Thursday, October 4, 2007

PACIFIQUE, OCEANIE ET MECONCEPTIONS FATALES


Si le crime contre la jeune Akirina suscita l'emoi a Tahiti, il fut loin de defrayer la chronique au-dela de la Polynesie et de la presse francophone.

La violence contre les femmes en Polynesie francaise et les crimes racistes contre Caucasiens a Hawaii ont un point notoire en commun. Le refus d'en reconnaitre l'existence et leur caractere culturel; le refus d'admettre que dans certaines societes la brutalite est monnaie courante. En Pf ainsi qu'a Hawaii, les adeptes du status quo hesitent A alimenter toute polemique pouvant porter atteinte a l'industrie du tourisme alors que les mouvements nationalistes et independentistes y trouvent excuse pour remettre le colonialisme en cause.
La perpetuation des fleaux devient ainsi possible grace a l'inertie officelle et la complicite d'un public qui ne s'exprime qu'en prive. On encourage ainsi violeurs et tabasseurs a s'identifier en tant que marginaux ethniques a perpetuite.
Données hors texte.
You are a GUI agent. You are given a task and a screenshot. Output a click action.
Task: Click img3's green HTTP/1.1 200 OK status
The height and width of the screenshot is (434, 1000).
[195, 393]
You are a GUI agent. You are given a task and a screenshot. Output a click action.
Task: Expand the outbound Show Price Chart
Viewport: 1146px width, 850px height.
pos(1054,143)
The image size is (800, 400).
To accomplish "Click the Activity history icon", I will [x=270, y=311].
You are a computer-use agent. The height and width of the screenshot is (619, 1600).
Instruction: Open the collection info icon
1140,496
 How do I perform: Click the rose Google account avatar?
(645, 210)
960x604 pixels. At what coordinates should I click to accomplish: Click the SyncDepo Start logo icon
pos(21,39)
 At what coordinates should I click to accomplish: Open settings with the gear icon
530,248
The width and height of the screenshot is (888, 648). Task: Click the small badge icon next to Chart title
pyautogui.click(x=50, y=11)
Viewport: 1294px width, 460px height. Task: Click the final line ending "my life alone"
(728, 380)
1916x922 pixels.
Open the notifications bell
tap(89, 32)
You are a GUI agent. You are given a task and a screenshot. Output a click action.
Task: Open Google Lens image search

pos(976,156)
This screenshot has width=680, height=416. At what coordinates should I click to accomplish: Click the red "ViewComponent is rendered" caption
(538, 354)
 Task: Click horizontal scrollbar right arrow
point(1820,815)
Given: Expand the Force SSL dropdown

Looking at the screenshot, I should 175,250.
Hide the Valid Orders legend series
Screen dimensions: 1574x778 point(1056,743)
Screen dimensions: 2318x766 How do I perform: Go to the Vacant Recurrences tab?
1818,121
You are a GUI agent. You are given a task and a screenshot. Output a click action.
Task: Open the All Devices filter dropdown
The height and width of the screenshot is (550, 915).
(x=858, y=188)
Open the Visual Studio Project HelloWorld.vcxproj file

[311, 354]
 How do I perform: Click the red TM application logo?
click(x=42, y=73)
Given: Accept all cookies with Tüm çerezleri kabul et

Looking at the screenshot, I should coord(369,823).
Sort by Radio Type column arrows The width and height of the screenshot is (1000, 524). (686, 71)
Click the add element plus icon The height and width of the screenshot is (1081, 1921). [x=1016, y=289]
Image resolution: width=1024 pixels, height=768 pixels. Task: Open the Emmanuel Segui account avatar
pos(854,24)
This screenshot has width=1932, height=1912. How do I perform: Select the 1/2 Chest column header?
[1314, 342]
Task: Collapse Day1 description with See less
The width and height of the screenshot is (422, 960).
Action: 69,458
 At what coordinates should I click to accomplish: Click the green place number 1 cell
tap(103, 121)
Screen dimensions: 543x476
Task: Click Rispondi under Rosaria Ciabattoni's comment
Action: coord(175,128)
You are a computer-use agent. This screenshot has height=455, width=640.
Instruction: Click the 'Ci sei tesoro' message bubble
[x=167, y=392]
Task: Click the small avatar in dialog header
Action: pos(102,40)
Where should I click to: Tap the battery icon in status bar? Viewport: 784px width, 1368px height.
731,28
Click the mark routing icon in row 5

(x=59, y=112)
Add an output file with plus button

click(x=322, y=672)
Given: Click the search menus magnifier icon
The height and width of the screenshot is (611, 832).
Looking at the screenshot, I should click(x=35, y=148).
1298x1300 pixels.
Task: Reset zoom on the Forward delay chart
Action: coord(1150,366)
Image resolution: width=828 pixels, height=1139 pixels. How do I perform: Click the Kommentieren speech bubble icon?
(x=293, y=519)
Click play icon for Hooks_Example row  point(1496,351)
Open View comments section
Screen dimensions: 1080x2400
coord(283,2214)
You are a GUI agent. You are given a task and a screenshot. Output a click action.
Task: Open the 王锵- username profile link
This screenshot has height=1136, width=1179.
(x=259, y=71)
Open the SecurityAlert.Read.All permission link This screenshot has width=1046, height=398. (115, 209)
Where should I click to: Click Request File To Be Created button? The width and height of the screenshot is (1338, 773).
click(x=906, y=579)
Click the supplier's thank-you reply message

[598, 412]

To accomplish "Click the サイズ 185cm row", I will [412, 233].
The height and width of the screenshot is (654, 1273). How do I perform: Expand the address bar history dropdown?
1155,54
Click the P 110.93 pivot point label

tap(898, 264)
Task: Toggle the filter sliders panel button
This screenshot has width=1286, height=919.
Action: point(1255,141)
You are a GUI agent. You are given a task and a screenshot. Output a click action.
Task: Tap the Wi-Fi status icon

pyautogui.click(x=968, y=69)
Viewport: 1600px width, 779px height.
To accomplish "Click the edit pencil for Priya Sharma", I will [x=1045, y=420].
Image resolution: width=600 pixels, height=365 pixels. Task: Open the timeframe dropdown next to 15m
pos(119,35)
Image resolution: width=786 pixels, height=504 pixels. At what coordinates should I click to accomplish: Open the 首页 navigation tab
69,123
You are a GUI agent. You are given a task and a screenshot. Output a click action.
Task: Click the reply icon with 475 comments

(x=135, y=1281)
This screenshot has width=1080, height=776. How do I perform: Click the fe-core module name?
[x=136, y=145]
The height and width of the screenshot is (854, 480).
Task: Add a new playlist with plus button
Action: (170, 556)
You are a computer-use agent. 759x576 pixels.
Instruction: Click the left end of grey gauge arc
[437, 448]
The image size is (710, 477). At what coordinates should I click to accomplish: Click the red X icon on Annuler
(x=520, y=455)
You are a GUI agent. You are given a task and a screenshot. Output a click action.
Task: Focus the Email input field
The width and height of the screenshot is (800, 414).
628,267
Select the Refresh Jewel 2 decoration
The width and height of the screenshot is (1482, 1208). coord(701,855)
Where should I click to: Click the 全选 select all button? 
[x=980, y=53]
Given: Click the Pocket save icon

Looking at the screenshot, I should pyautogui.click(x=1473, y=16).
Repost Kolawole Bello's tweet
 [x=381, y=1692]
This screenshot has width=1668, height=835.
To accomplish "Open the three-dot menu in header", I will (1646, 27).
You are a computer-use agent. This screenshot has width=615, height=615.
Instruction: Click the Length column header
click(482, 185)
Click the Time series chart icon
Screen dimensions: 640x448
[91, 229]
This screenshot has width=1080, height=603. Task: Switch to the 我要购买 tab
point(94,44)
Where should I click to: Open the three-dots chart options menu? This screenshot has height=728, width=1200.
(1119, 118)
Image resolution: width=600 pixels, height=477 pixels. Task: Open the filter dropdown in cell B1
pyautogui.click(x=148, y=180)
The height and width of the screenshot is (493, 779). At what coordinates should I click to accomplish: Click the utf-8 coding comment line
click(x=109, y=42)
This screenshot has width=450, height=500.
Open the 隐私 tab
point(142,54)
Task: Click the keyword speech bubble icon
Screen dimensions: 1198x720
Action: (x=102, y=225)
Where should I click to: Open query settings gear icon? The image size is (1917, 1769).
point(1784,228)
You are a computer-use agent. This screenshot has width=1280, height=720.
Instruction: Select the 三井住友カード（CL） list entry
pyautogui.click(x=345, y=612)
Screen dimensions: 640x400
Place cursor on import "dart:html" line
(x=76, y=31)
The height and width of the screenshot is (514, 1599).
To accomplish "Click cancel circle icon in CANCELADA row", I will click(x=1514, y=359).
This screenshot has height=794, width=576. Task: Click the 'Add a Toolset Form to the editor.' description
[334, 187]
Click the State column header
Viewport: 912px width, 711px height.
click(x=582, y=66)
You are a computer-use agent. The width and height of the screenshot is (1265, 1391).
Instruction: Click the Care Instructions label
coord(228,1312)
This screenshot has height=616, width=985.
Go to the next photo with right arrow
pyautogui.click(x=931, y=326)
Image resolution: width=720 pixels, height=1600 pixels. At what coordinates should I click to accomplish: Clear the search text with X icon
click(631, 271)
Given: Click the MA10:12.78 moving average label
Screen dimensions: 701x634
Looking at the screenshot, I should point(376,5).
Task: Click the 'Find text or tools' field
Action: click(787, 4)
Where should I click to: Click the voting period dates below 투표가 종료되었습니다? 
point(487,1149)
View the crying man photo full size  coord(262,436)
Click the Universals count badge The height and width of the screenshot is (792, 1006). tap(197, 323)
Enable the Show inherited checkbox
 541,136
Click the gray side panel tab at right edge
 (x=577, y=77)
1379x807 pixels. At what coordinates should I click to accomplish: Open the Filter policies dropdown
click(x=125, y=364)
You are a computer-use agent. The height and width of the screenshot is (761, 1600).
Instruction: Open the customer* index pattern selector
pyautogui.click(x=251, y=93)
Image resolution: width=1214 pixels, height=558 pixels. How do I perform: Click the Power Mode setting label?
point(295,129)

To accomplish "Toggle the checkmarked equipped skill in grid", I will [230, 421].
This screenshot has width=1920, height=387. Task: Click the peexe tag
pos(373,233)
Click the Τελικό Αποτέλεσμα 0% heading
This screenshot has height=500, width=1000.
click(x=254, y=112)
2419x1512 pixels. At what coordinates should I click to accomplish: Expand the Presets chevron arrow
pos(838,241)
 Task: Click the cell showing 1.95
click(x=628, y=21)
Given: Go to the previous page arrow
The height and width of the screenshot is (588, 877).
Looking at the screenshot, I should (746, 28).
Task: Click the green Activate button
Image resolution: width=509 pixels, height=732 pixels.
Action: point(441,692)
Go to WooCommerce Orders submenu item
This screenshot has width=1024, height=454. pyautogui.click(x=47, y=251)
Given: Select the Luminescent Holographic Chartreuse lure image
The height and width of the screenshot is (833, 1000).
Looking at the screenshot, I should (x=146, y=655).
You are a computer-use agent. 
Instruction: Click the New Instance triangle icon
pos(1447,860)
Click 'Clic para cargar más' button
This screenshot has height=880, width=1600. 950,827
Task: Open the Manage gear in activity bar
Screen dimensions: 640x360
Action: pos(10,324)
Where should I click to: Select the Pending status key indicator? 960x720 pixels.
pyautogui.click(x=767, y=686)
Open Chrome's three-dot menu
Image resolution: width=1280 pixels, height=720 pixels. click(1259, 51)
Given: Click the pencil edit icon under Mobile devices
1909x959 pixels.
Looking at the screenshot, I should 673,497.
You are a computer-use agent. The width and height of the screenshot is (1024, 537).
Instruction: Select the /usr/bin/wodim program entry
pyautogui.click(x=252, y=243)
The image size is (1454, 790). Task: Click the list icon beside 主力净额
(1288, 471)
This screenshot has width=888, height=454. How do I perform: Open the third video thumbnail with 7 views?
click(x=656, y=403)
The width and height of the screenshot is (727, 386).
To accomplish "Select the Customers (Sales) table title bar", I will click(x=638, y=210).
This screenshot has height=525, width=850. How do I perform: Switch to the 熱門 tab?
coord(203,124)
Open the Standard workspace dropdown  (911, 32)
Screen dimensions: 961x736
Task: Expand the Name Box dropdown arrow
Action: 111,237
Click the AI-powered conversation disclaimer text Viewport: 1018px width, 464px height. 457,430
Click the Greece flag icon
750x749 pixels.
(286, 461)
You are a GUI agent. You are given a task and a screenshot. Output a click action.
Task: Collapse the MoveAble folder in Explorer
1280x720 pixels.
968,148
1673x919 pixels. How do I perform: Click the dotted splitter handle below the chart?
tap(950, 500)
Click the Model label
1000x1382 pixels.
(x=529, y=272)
Dissuades ainsi d'assumer toute responsabilite tout devient pretexte a elucubration physique envers une societe victimisante et donc meritante.

A Hawaii une des campagnes nationales non localisees est celle contre le racisme. Celle pour la prudence au volant, le port de la ceinture ou la conservation sont adaptees "couleur locale". La campagne "Don't Teach Hate" par contre est curieusement absente du palmares. Cette lacune est symptomatique d'un dilemme dont il est difficile de s'extriquer. Le racisme a Hawaii ne provient pas des communautes euro-americaines. Cela pose un probleme, celui de reconnaitre publiquement la violence comme produit de certaines valeurs traditionelles. La politique du blame contre le colonialisme, le mercantilisme, la pornographie et l'acohol est un des pires fleaux dans la lutte contre la violence et le racisme. Si l'alcohol libere le monstre, il ne le cree pas. Les theses simplistes tuent les femmes de Polynesie et continuent a faire d' innocentes victimes de crimes haineux a Hawaii. Elles le font avec autant d'aisance et d'efficacite que l'apathie publique et la reluctance des elus a admettre l'existence de ces problemes sociaux, par soucis du decorum et surtout par correction politique.